Note: this recognizer runs on a web server, the audio file will be uploaded using HTTP.
How to use the Tag Vowels recognizer from within ELAN
The Tag Vowels recognizer written at the Max Planck Institute for
Psycholinguistics uses the Praat analysis of f0 (pitch) and volume
of a given audio recording to spot timespans which are likely to
correspond to spoken vowels. This can be interesting for measuring
speech rate (counting syllables per time) or for gathering
information about prosody: The raw Praat data is available as
additional output. The web service version has Praat installed on
the same server, but it is also possible to install the recognizer
on the computer where ELAN is running. In that case, Praat has to be
installed first. The Praat software is available for Linux and
Windows from UvA, it
is free open source software. The recognizer itself is available,
also as free open source software, from the MPI for
Psycholinguistics. This recognizer also demonstrates the various
types of possible input, output and setting objects within the
AVATecH and AUVIS frameworks.
- Input: A single audio recording in a file format
supported by Praat, for example uncompressed PCM *.wav files.
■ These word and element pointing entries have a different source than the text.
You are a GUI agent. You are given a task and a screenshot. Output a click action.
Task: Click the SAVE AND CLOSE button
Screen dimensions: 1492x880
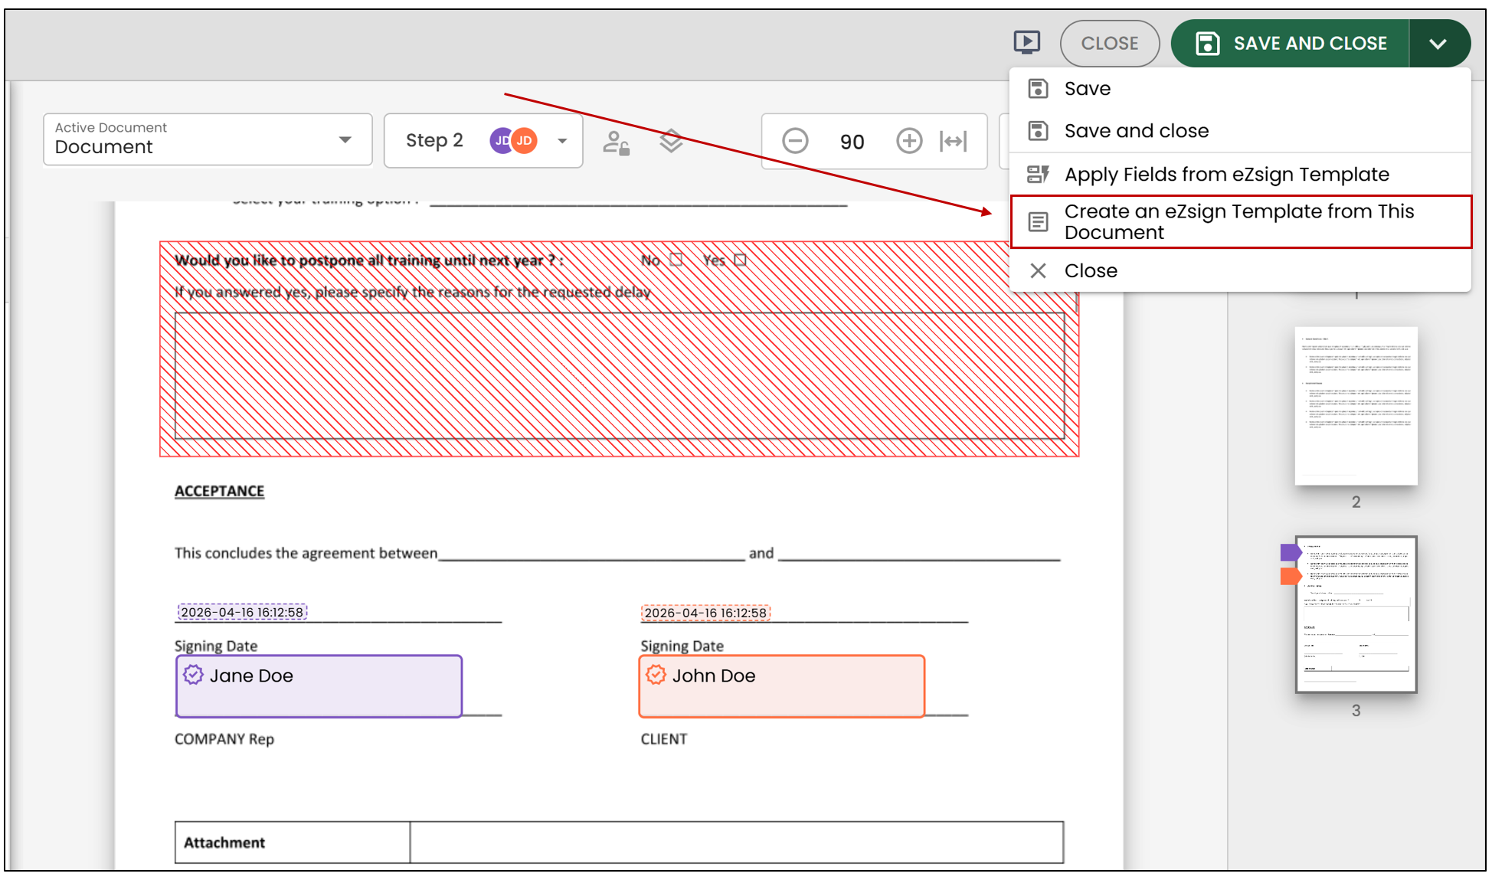(1291, 44)
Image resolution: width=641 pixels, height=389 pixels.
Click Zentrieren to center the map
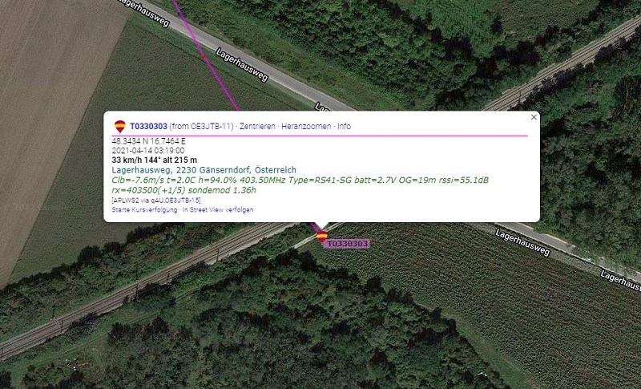click(x=257, y=127)
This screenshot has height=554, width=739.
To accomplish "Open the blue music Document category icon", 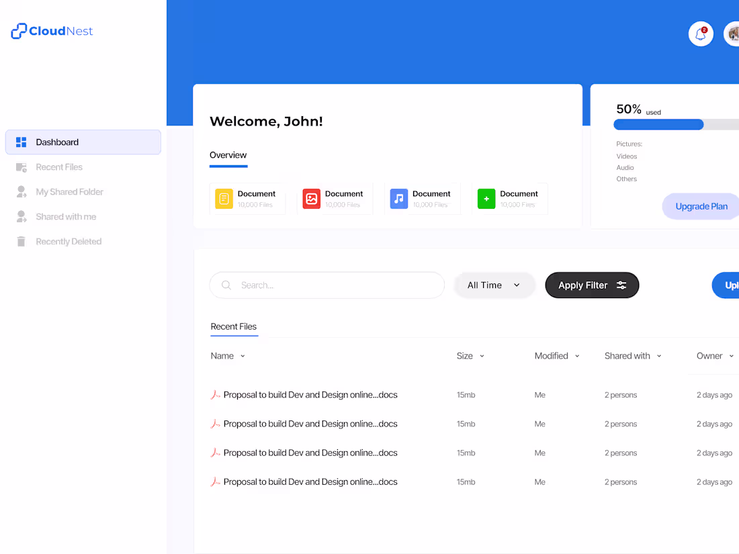I will [x=398, y=199].
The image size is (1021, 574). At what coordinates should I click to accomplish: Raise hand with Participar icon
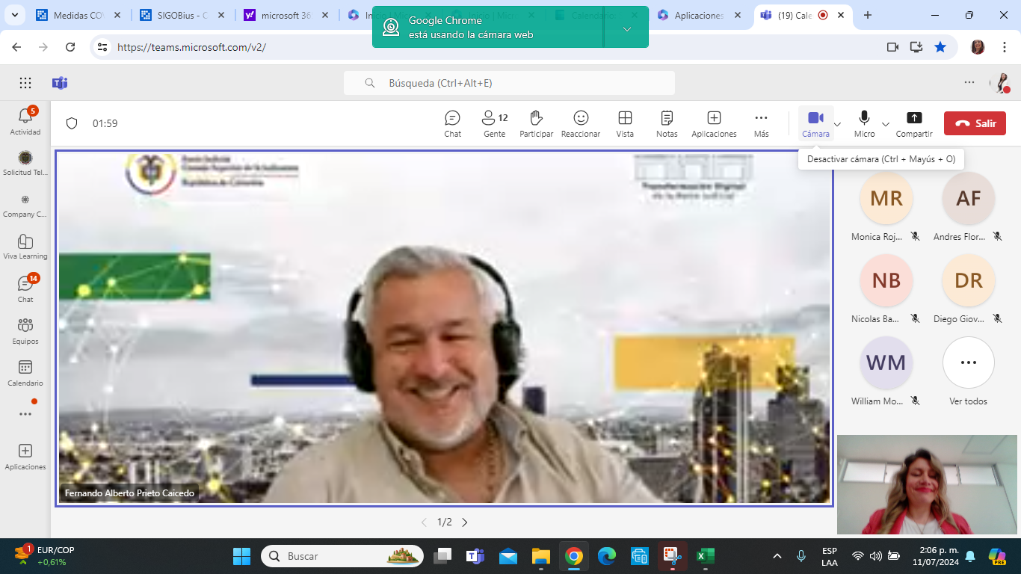(536, 123)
When installed locally, it is also possible to provide
precomputed Praat output as additional input file, overriding
the default processing of the recognizer.
- Settings:
- max_f0 defines a pitch ceiling: For example if a
recording is known to have no young or female speakers, this
can be set to 300 Hz to keep Praat from matching pitch in a
higher octave by accident.
- epsilon selects how much the volume (in decibels) has to
change to mark the edge of a peak. High epsilon only
triggers on sharp volume peaks, for example.
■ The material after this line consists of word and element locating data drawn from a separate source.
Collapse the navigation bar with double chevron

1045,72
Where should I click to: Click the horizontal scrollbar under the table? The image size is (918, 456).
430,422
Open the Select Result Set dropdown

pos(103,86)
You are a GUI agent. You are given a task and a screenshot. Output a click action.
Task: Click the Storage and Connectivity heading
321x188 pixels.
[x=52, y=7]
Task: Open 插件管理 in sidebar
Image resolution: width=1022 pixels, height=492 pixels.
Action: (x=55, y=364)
- Silence threshold selects the minimum amplitude (on a
scale from 0 to 1) required for pitch analysis. It is often
not interesting to assign pitch to relatively silent
timespans.
- Voicing threshold selects how regular a bit of sound has
to be to count as voiced. Noise is very irregular, vowels
are quite regular, a sine wave beep is very regular.
- Loglevel gives a choice of three verbosity settings.
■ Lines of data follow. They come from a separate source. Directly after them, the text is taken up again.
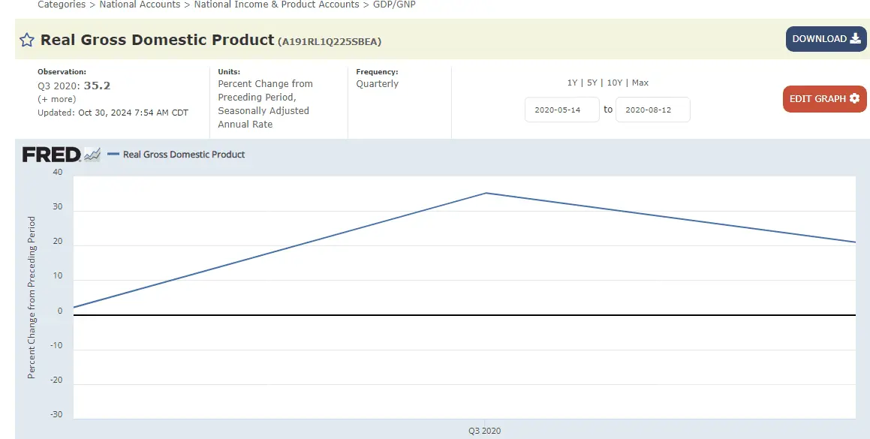Switch to the 10Y date range

(615, 83)
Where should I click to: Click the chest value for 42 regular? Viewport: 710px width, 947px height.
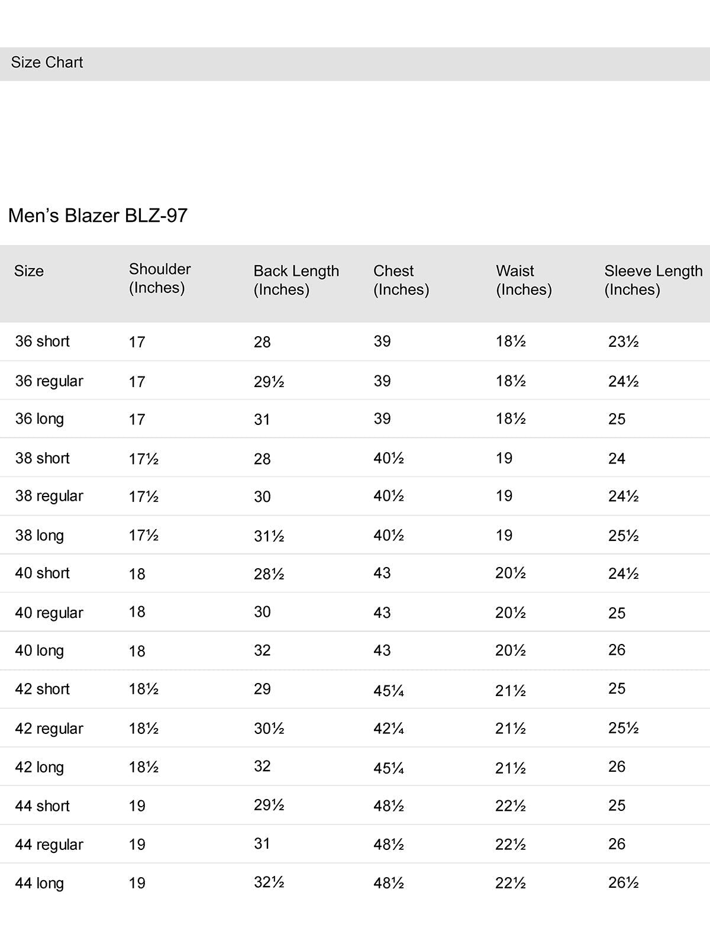click(388, 729)
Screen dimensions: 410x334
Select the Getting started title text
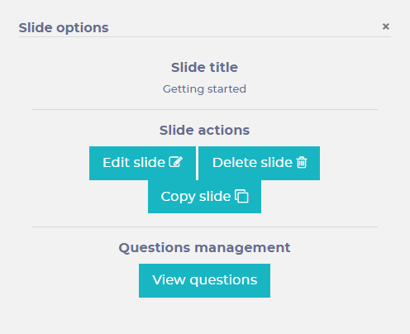(204, 89)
Lowest is normal, verbose gives some additional information
and debug gives a lot of not normally interesting additional
information.
- Output: Two different sets of tiers, in two different
formats (default XML or compact CSV) each are available: One set
annotates average pitch and volume, the other set annotates
initial, final, minimal and maximal pitch. In addition, a
timeseries output option is available. This data can be
visualized by ELAN as curves of pitch and volume. The recognizer
produces it by gathering Praat output for each segment of
1/100th second. Unvoiced segments have undefined pitch, which
ELAN may visualize as gaps in the curve or as '0 Hz' pitch.
AVATecH and AUVIS compatible recognizers have the following
categories of settings, input and output elements:
- input media: ELAN automatically uses the first suitable media
file of your current annotation session, but you can change
that to other supported files belonging to the session. Very
few recognizers expect multiple input media files or extra
input files in 'timeseries' or recognizer-specific formats.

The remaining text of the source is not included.